味わいの主体はリッチで濃密で複雑なシェリー香、それに尽きます。

抜栓直後の香味は少し閉じていたのかも知れません。数日して本来の実力を遺憾なく発揮してきた印象があります。非常に素晴らしい香りです。

シェリー香が主体ですが、香味には十分に渾然一体感があります。オールドシェリーとフレッシュシェリーのニュアンスが混ざり合うような、少し不思議な印象もある、奥深いシェリー香だと思います。甘いベリー感が開き、ややサルファリーさはあるものの引っかかりはないため、ストレスなく体に染み込んで行く印象でした。

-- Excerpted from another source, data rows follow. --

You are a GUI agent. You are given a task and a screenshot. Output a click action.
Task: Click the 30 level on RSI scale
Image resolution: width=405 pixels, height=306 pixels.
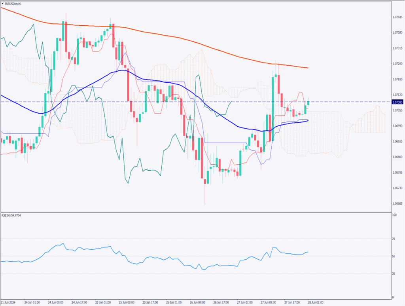pos(394,274)
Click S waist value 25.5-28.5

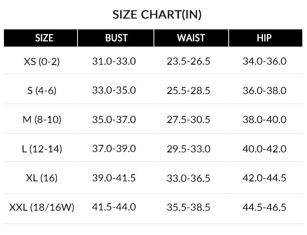click(188, 90)
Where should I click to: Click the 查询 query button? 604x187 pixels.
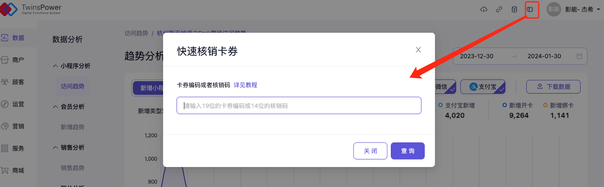click(407, 151)
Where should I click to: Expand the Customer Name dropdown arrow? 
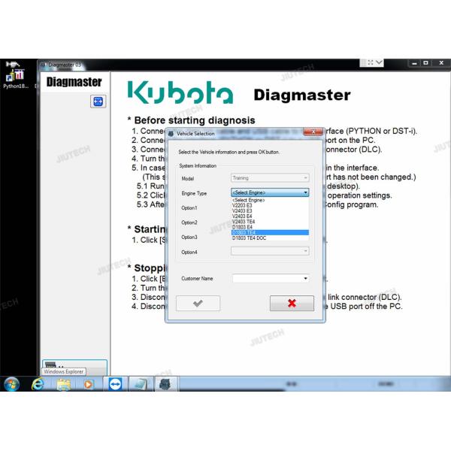pos(305,279)
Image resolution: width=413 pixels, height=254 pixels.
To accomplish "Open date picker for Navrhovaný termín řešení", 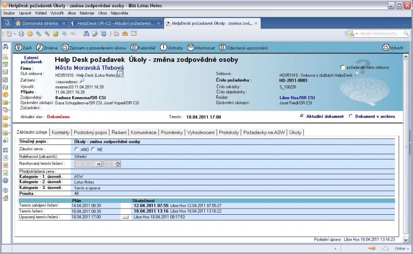I will coord(98,164).
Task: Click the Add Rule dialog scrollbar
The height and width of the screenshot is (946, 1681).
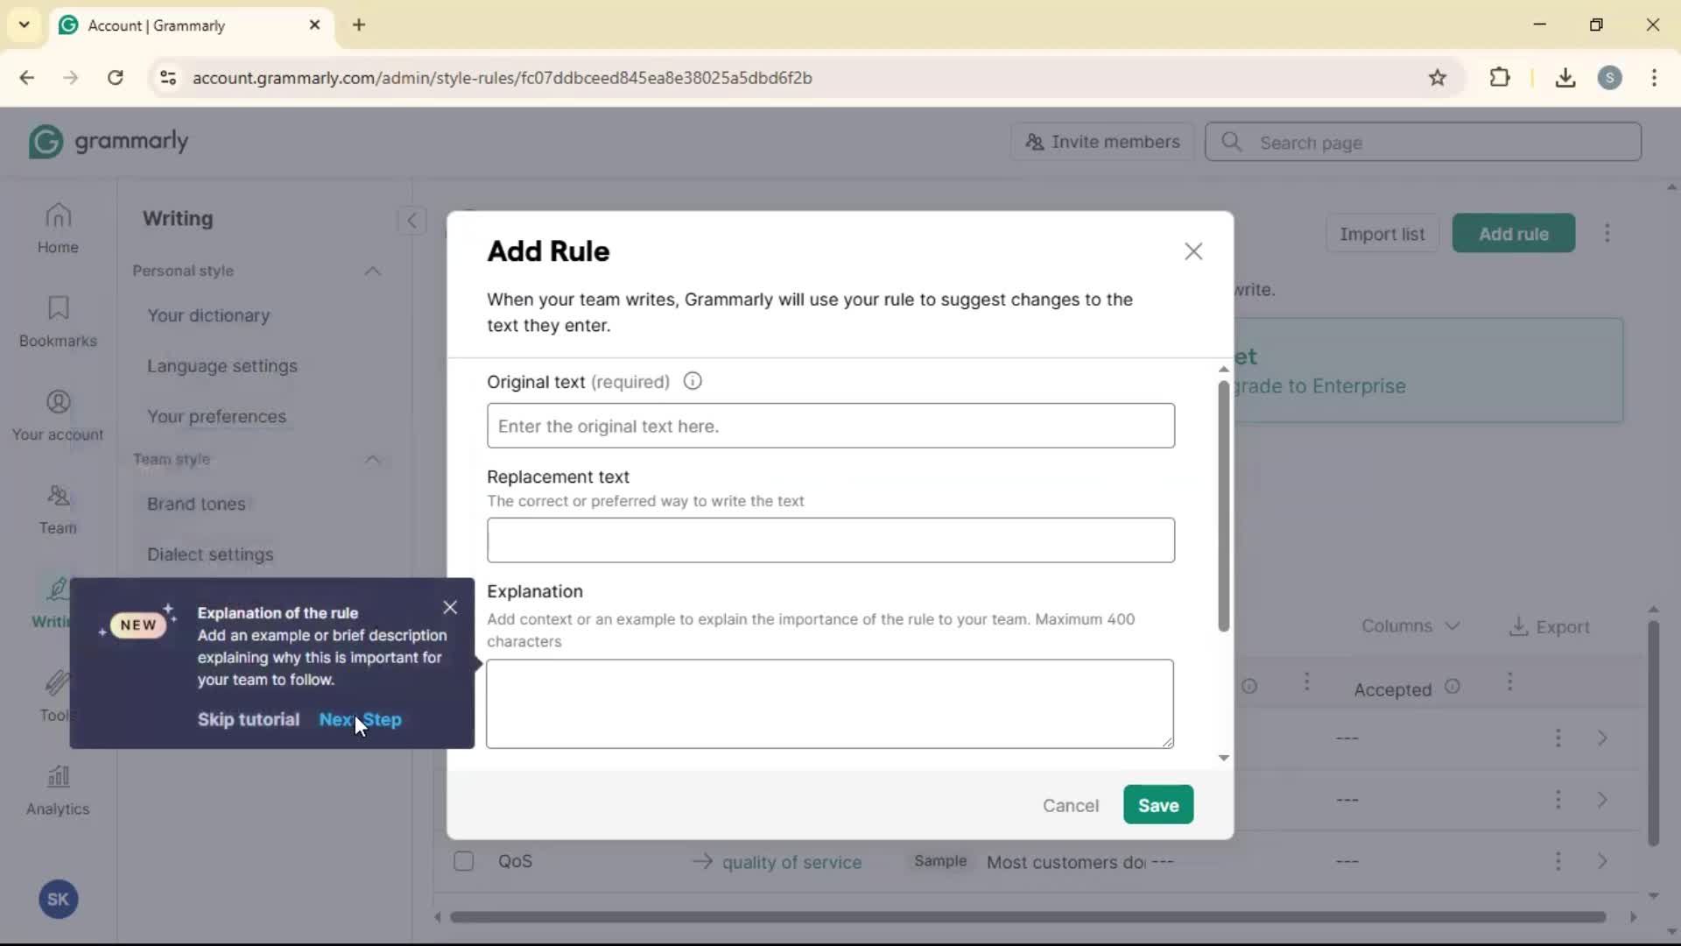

抜栓直後には分かりづらかった麦芽の熟成感も日を追うごとに開いてきて、徐々に妖艶な印象が片鱗として現れてきました。今後の香味の開きには期待したいです。

ただ、味わいの評価はサルファリーさをどう取るかによって分かれるかも知れないと感じました。私はシェリー香の複雑さと時間経過で現れてくる奥深さを高く評価しています。価格に見合うかはともかくとして、味わいとしては十分に素晴らしいと感じています。

ただまあ、ちょっと高すぎますけどね。


おまけ。

シェリー感の比較をしてみたくて飲み比べ。メインモルトとキャンベルタウンロッホのグレンファークラスはグレンアラヒーよりも更にシェリー感がリッチ。しかしグレンアラヒーのほうが香味の熟成感と渾然一体感は強い。アラヒーにRecommendが付いていないのは容量と価格の問題。